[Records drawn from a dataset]
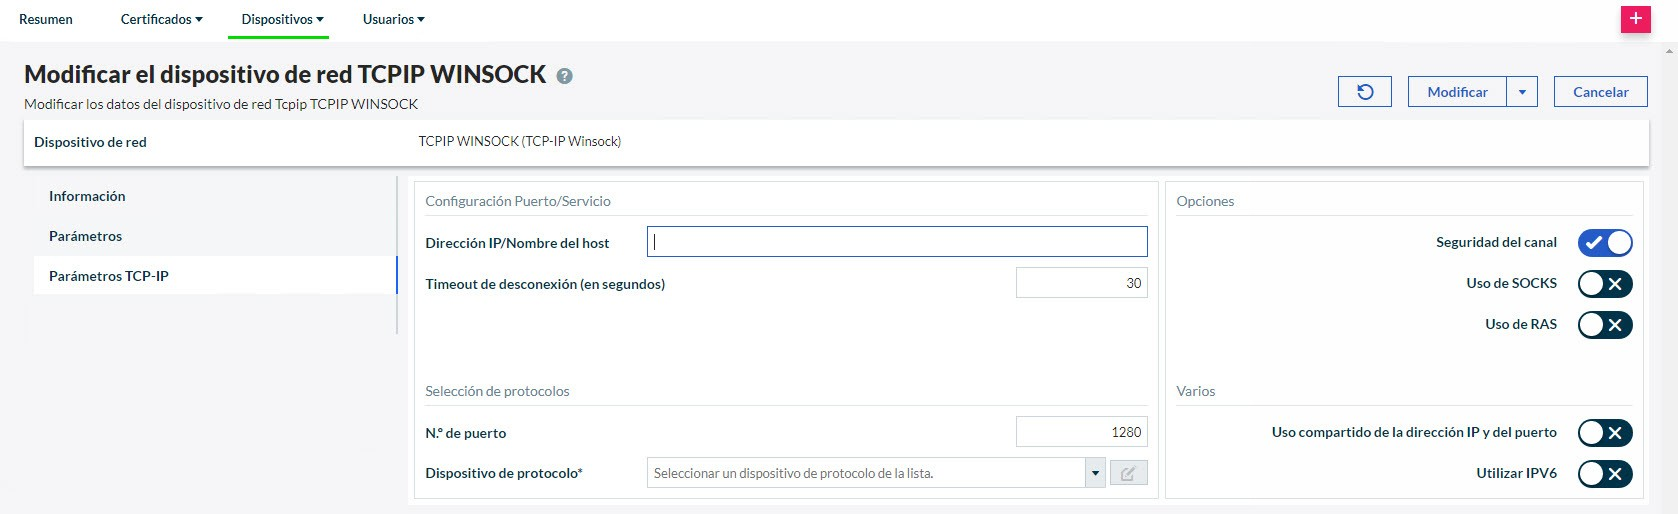Toggle the Utilizar IPV6 switch
The image size is (1678, 514).
point(1604,474)
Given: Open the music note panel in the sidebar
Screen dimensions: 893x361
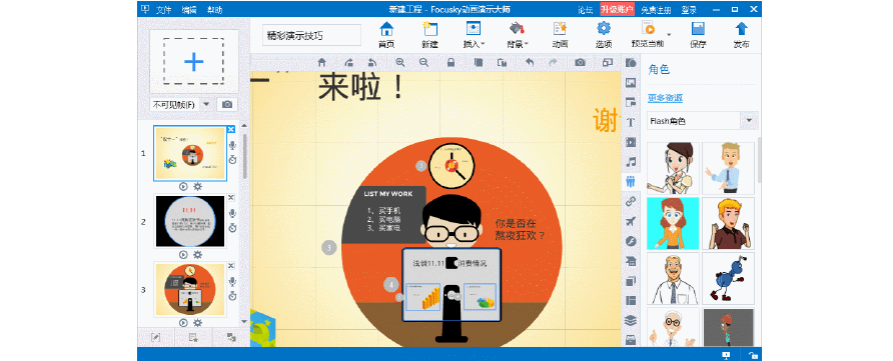Looking at the screenshot, I should coord(630,162).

▶ **Your assignment**
Could you transcribe exactly the lines from the one with "Given: Open the" through the end of the data, both ends included, and nothing else, skipping the pictures?

▶ **Task result**
Given: Open the music note panel in the sidebar
Screen dimensions: 893x361
Looking at the screenshot, I should coord(630,162).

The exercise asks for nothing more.